Trata-se, no entanto, de uma concepção positivista, epistemologia desenvolvida no século XIX por Auguste
Comte (1798-1857) - filósofo francês contemporâneo de Fétis - e propagada por diversos autores das
gerações posteriores. Nesse contexto, atribuir as alterações de desenho, formato, massa e outros atributos
do arco a uma ideia de melhoria ou progresso incorre, muitas vezes, em não considerá-lo em seu devido
contexto histórico.
Desde sua consolidação na Itália na década de 1520 (Boyden 1990) até o final do século XVIII, o violino e sua
família atuaram nos mais diversos segmentos sociais, com funções específicas, respeitando-se a adequação
apropriada a cada decoro. No contexto de dança, tanto dentro quanto fora da cortesania, o estilo
determinava o emprego de múltiplas notas de curta duração, consistência rítmica, muitas vezes subsidiadas
por frequentes retomadas de arco nas primeiras notas de cada compasso - sobretudo se considerarmos os
gostos franceses, capitaneados pelo modelo autoritativo de Jean-Baptiste Lully (1632-1687). Por outro lado,
o estilo italiano, representado pela obra de Arcangelo Corelli (1653-1713), consistia, fundamentalmente, na
utilização não apenas de notas longas (sobretudo nos movimentos lentos) e de sequências prolongadas de
notas ligadas, tendo em vista o procedimento da ornamentação extempore (Ribeiro 2020), como também
na emulação do modo de emissão sonora do canto e das articulações da linguagem do discurso retórico. Ao
se observar esses dois extremos coexistentes no continente europeu, é possível supor que diferentes
orientações estilísticas norteavam utilizações diversificadas do arco e, consequentemente, seus modelos de
construção.
O presente trabalho tem por objetivo, por meio de pesquisa iconográfica e revisão bibliográfica, analisar os
variados tipos de arcos, procurando demonstrar que uma compreensão histórica destes sob o prisma
evolutivo seria reducionista. Ainda que diversos modelos tenham surgido através do aperfeiçoamento de
espécimes anteriores, os diversos exemplares de arcos denominados ‘de transição’ coexistiram por muito
tempo, inclusive com o arco moderno, por muitas décadas. Eles eram, antes de tudo, arcos adaptados ao
estilo musical proposto, e não simplesmente arcos mais primitivos, que deveriam ser substituídos sempre
que uma nova tecnologia era desenvolvida.

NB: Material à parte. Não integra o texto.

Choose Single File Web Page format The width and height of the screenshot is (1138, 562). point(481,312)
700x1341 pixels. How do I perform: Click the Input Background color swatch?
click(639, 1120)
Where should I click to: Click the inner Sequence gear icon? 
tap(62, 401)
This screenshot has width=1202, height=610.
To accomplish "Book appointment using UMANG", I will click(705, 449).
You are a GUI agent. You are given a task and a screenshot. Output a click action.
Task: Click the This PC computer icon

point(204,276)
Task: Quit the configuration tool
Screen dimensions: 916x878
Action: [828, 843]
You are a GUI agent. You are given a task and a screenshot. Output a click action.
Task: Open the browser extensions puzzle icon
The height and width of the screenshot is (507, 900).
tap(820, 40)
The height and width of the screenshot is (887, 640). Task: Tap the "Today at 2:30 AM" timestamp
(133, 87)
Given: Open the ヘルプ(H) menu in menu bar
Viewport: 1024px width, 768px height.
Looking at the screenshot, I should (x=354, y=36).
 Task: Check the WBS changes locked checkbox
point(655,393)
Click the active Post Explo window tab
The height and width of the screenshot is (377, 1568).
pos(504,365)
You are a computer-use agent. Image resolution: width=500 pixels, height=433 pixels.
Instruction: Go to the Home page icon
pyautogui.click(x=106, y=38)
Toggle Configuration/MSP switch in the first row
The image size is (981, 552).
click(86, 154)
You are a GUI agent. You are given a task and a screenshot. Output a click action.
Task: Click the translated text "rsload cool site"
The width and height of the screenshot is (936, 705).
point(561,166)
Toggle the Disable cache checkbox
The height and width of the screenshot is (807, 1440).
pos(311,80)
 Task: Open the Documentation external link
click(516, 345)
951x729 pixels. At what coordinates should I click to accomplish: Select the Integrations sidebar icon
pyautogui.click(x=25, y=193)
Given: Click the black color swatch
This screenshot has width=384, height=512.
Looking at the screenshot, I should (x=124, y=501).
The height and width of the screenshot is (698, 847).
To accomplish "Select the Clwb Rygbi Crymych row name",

2. O positivismo e a ideia de evolução do arco
O movimento positivista fez-se muito presente na Europa em meados do século XIX, em um momento em
que a história da música começou a marcar de maneira mais clara uma dicotomia entre o antigo e o novo.
Neste momento, diversas transformações profundas estavam em curso, não somente no ambiente musical,
mas também no político, social e filosófico. No campo político, a França em poucas décadas passou por uma
revolução, uma república, um império napoleônico e uma restauração monárquica. Todas estas mudanças
afetaram sobremaneira seus países vizinhos, provocando conflitos por muitas décadas, mas não impedindo
a transmissão das ideias decorrentes destes movimentos. Socialmente, a revolução industrial mudou a
forma de circulação de riqueza, levando à ascensão da burguesia, criando novos hábitos e formas de
consumir a cultura (Reis 2019). Filosoficamente, ainda que a monarquia fosse restaurada na França, os ideais
iluministas plantados na Revolução Francesa perdurariam, tendo dentre seus frutos, por exemplo, o bem-
sucedido estabelecimento do Conservatório de Paris em 1795, criado sob a égide da Égalité, do ensino de
qualidade para todos, e de uma necessidade de se chegar a metodologias claras, que pudessem replicar de
maneira eficiente o conhecimento adquirido (Santos 2011; Reis; Held 2021).